■ REQUIREMENTS ■
Return the records from the line containing "The width and height of the screenshot is (1092, 1109)." up to and including the line containing "should pyautogui.click(x=1495, y=22).", copying every line without any change.

■ RECORDS SUPPLIED ■
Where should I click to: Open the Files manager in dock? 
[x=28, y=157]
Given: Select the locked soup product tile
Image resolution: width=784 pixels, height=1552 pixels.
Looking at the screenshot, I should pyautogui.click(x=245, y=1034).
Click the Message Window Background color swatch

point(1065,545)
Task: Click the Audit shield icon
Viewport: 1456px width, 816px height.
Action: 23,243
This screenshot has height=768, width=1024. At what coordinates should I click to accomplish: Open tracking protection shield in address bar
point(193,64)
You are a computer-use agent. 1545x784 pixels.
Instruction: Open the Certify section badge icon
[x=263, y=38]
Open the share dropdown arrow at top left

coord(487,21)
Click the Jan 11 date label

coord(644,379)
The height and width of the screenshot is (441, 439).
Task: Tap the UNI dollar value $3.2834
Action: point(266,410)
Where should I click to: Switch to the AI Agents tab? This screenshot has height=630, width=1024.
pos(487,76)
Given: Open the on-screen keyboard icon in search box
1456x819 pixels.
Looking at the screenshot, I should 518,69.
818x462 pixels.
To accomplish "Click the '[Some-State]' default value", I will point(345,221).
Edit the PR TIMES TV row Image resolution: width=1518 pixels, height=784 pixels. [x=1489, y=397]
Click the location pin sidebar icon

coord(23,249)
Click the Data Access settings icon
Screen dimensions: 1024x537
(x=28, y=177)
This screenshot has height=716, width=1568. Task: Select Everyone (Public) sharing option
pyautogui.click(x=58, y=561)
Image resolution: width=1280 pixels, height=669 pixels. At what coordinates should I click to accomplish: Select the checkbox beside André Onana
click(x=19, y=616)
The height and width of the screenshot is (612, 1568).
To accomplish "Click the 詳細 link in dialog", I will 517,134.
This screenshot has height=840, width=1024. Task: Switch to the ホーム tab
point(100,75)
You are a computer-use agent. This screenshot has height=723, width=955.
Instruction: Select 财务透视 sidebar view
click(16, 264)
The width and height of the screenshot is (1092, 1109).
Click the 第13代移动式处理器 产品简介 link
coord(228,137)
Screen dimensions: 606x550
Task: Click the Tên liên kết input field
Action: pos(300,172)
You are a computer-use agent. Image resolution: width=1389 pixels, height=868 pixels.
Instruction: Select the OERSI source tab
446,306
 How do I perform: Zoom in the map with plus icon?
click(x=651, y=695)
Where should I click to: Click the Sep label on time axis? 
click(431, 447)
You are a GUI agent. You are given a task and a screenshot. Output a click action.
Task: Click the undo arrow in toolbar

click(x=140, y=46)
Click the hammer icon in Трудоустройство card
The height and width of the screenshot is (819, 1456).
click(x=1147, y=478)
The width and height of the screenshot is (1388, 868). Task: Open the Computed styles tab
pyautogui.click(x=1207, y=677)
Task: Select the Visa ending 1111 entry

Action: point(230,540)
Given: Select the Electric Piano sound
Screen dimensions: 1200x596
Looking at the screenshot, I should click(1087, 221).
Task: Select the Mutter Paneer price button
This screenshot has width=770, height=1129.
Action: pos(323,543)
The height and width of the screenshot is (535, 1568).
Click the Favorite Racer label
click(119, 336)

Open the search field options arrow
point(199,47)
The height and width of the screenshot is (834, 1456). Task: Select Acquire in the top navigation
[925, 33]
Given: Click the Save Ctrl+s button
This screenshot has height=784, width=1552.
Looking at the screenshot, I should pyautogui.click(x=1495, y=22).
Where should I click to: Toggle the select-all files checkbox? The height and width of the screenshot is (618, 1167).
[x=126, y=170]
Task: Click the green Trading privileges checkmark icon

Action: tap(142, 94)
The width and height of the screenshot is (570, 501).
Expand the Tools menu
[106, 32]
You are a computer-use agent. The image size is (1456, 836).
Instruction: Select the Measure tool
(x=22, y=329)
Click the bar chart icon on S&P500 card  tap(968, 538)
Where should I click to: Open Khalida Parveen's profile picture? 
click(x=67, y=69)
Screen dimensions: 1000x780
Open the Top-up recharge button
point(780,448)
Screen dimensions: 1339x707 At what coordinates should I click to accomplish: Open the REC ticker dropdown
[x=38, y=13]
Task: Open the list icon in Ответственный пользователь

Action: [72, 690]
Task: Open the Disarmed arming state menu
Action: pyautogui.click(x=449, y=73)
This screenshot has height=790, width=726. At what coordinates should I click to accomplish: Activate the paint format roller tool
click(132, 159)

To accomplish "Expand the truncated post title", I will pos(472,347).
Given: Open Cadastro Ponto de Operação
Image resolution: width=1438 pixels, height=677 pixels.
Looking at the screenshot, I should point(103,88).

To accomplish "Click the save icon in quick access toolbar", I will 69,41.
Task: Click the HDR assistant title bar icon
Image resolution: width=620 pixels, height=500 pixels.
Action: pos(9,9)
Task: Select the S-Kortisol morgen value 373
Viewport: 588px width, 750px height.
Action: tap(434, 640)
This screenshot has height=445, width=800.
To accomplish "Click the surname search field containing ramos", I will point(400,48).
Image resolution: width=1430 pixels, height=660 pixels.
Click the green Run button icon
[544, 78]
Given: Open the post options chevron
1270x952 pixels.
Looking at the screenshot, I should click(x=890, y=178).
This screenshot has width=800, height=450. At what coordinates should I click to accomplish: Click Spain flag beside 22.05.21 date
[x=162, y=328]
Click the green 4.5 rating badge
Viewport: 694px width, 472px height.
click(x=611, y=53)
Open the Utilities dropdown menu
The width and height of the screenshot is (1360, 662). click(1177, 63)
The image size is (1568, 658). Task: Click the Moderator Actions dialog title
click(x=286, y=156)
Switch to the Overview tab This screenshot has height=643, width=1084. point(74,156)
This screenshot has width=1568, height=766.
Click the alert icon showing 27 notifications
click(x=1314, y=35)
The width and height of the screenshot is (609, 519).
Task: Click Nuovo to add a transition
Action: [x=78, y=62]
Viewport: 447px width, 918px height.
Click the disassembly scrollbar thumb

■ EXPECTED OUTPUT ■
The width and height of the screenshot is (1092, 1109).
Click the 第13代移动式处理器 产品简介 link
coord(228,137)
Screen dimensions: 606x550
Task: Click the Tên liên kết input field
Action: pos(300,172)
You are a computer-use agent. Image resolution: width=1389 pixels, height=868 pixels.
Instruction: Select the OERSI source tab
446,306
 How do I perform: Zoom in the map with plus icon?
click(x=651, y=695)
Where should I click to: Click the Sep label on time axis? 
click(431, 447)
You are a GUI agent. You are given a task and a screenshot. Output a click action.
Task: Click the undo arrow in toolbar

click(x=140, y=46)
Click the hammer icon in Трудоустройство card
The height and width of the screenshot is (819, 1456).
click(x=1147, y=478)
The width and height of the screenshot is (1388, 868). Task: Open the Computed styles tab
pyautogui.click(x=1207, y=677)
Task: Select the Visa ending 1111 entry

Action: point(230,540)
Given: Select the Electric Piano sound
Screen dimensions: 1200x596
Looking at the screenshot, I should click(1087, 221).
Task: Select the Mutter Paneer price button
This screenshot has width=770, height=1129.
Action: pos(323,543)
The height and width of the screenshot is (535, 1568).
Click the Favorite Racer label
click(119, 336)

Open the search field options arrow
point(199,47)
The height and width of the screenshot is (834, 1456). Task: Select Acquire in the top navigation
[925, 33]
Given: Click the Save Ctrl+s button
This screenshot has height=784, width=1552.
Looking at the screenshot, I should pyautogui.click(x=1495, y=22).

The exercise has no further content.